#### The task
Word for word, output the data, with none of its pictures.

#### Entries taken from a collection
= = = = =
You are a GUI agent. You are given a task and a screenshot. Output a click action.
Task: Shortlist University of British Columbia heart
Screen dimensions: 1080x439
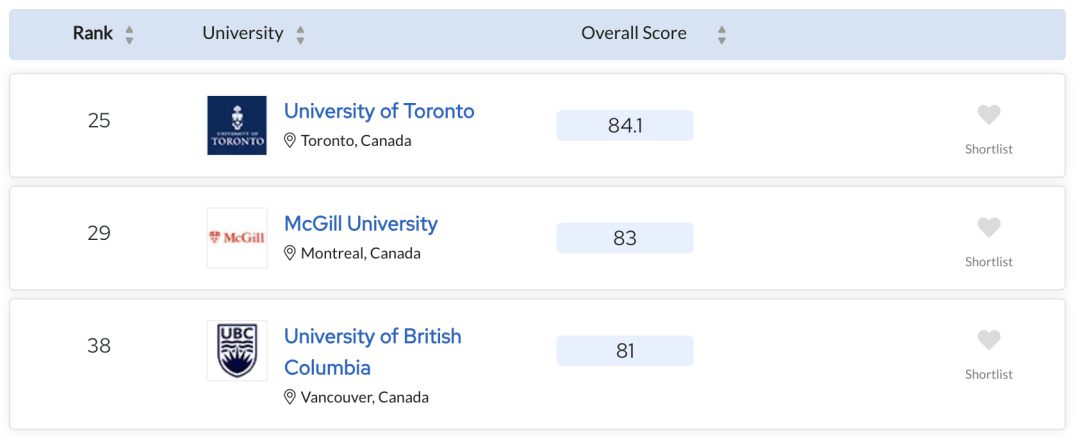pos(988,340)
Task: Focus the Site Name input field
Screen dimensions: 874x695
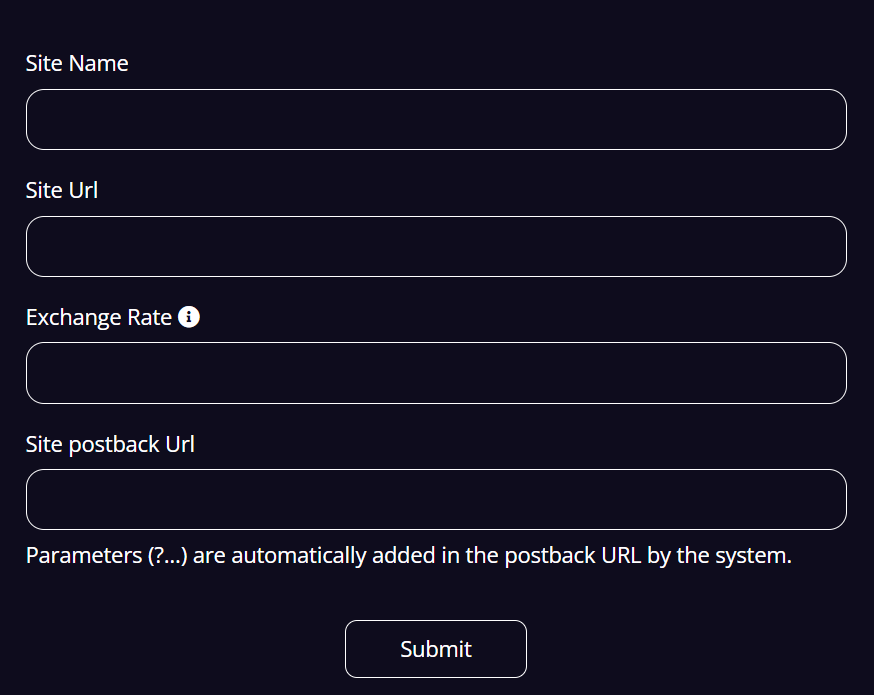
= = = = =
#### Answer space
You are a GUI agent. You are given a task and a screenshot. Output a click action.
Task: Shortlist University of British Columbia heart
Screen dimensions: 1080x439
pos(988,340)
Task: Focus the Site Name input field
Screen dimensions: 874x695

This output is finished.